Supply the AES Key and Device ID¶

The AES key and device ID are injected at compile time so they never appear in source files.

cmake -S . -B Release -G Ninja \
    -DBUILD_TYPE=Release \
    -DDEVICE_ID=0x00A0000BC22510E1 \
    -DENCR_KEY="{0x21,0xBB,0xA1,0x8D,0xF4,0x9B,0x1E,0x77,0x26,0x6F,0x80,0x92,0x4C,0x35,0xE6,0xB8}"

See Build System — CMake Options for all accepted key formats.

Verify the Bootloader is Running¶

Connect a UART terminal (115200 baud, 8N1) to the target's UART2 pins.

On reset, the bootloader starts a 5-tick (500 ms) countdown. During this window it listens for a CMD_GET_VERSION byte (0x01).

Send 0x01 and you should receive:

0x41          # CMD_OK | CMD_GET_VERSION
0x01 0x00 0x00 0x00   # protocol_version = 1
<8 bytes>     # device ID
0x00 0x08 0x00 0x00   # flash_page_size = 2048

If no valid command is received before the timeout expires, the bootloader jumps to the application (if a valid image is present) or performs a system reset.

Extend the Bootloader Window¶

Press and hold the USER button before or during reset. The bootloader detects the held button at startup and extends the stay-alive timeout to PUSH_BUTTON_DET_TIMEOUT ticks (60 seconds by default). Release the button; the timeout resets to PUSH_BUTTON_TIMEOUT ticks (300 seconds) after a confirmed press-release cycle.

This allows firmware updates without a host-side keep-alive loop.

Update Firmware (EncryptBIN + SecureLoader)¶

Once the bootloader is running on the device, the firmware update workflow is:

Step 1 — Encrypt your application binary with EncryptBIN:

encrypt-bin \
  --input  app_firmware.bin \
  --output encrypted_firmware.bin \
  --device-id  0x00A0000BC22510E1 \
  --bootloader-id 0x00000001 \
  --key "21 BB A1 8D F4 9B 1E 77 26 6F 80 92 4C 35 E6 B8" \
  --app-version 0x20260301 \
  --prev-app-version 0x20260201

The AES key and device ID must match the values the bootloader was compiled with.

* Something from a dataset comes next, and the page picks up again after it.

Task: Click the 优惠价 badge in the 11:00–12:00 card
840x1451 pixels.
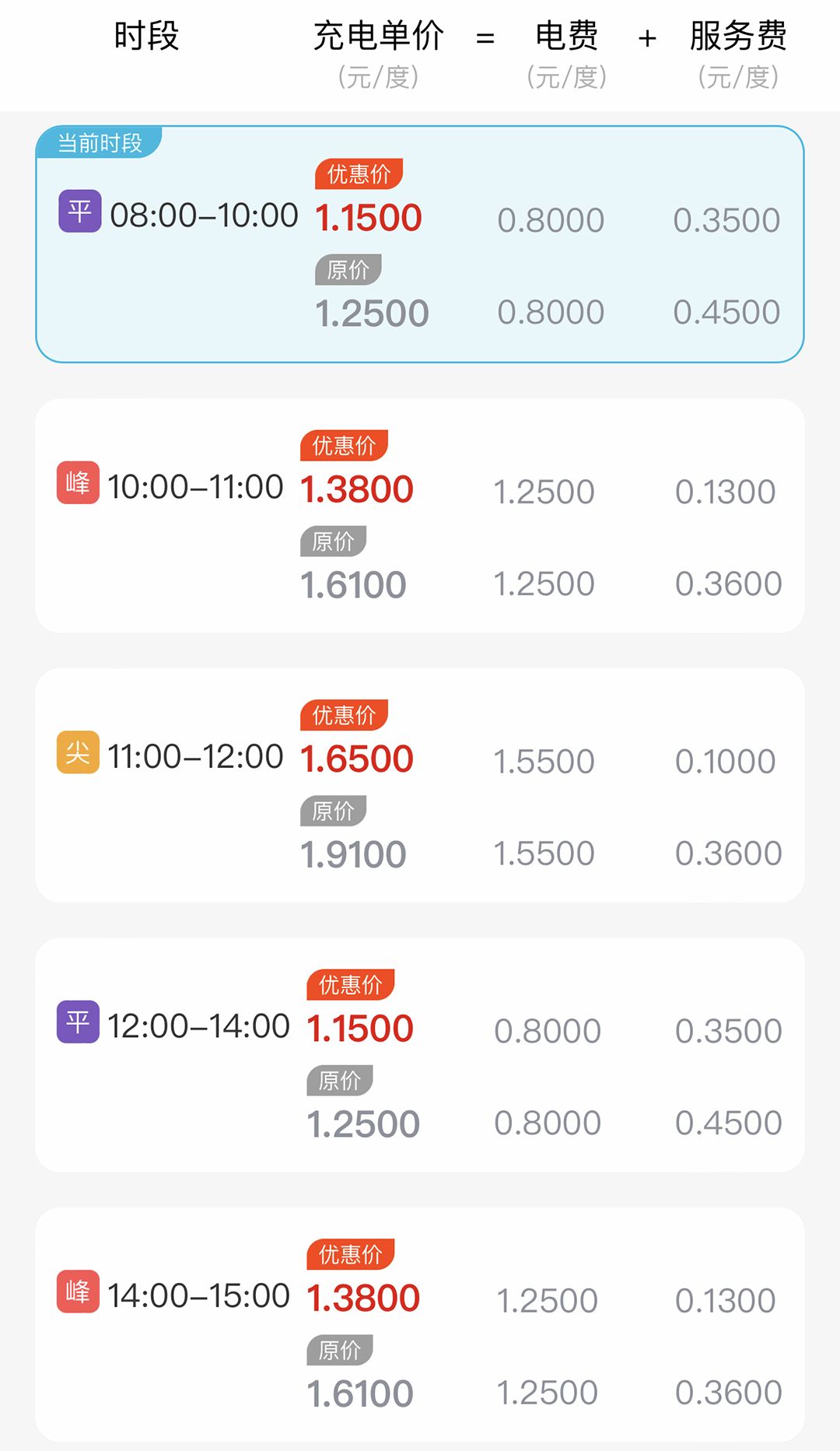Action: (344, 715)
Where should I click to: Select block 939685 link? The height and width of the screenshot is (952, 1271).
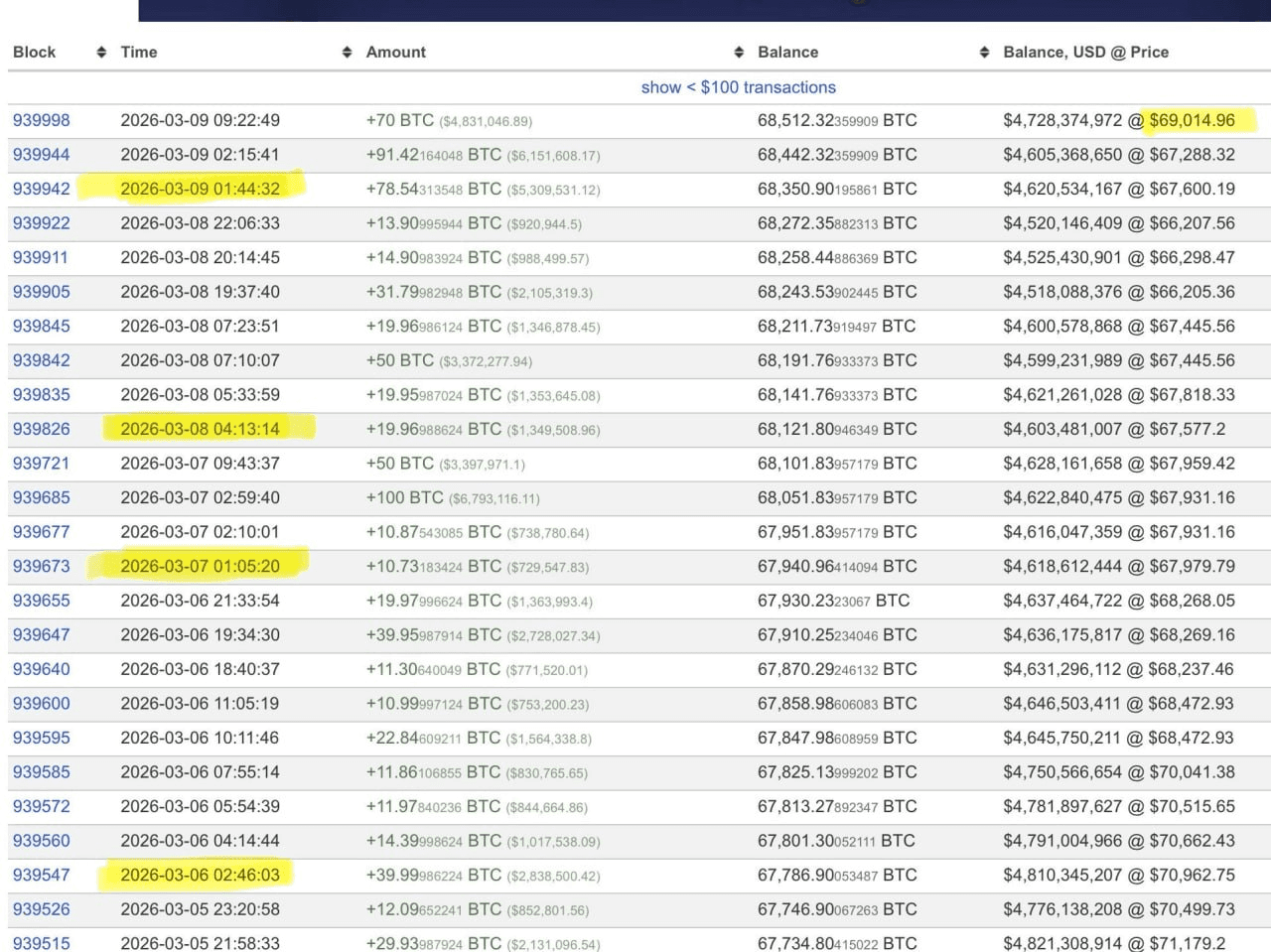(x=42, y=497)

Step 2 — Upload with SecureLoader CLI:

sld flash --file encrypted_firmware.bin --port /dev/ttyUSB0 --baudrate 115200

Or use the GUI:

sld-gui

The GUI provides a live progress view and handles connect → handshake → transfer → disconnect automatically.

Configuration file

EncryptBIN supports a configuration file so you don't repeat flags on every call:

encrypt-bin -c my_device.txt

See the EncryptBIN documentation for the config file format.

Run Unit Tests¶

The test suite runs entirely on the host — no hardware required.

cd test/MAIN_APP
cmake -S . -B Debug -G Ninja -DBUILD_TYPE=Debug

After configuring, the following targets are available:

Target	Description
`ninja -C Debug`	Build the test binary
`ninja -C Debug run`	Build and run all unit tests
`ninja -C Debug ccc`	Run tests and check code coverage (gcovr)
`ninja -C Debug ccr`	Generate HTML coverage report
`ninja -C Debug cppcheck`	Run static analysis with cppcheck
`ninja -C Debug ccm`	Code complexity metrics (lizard, console)
`ninja -C Debug ccmr`	Code complexity HTML report
`ninja -C Debug format`	Auto-format source files with clang-format
`ninja -C Debug format_check`	Check formatting without modifying files

For the CRC module tests:

cd test/CRC
cmake -S . -B Debug -G Ninja -DBUILD_TYPE=Debug
ninja -C Debug ccc

See Testing for a full description of the test suite and coverage setup.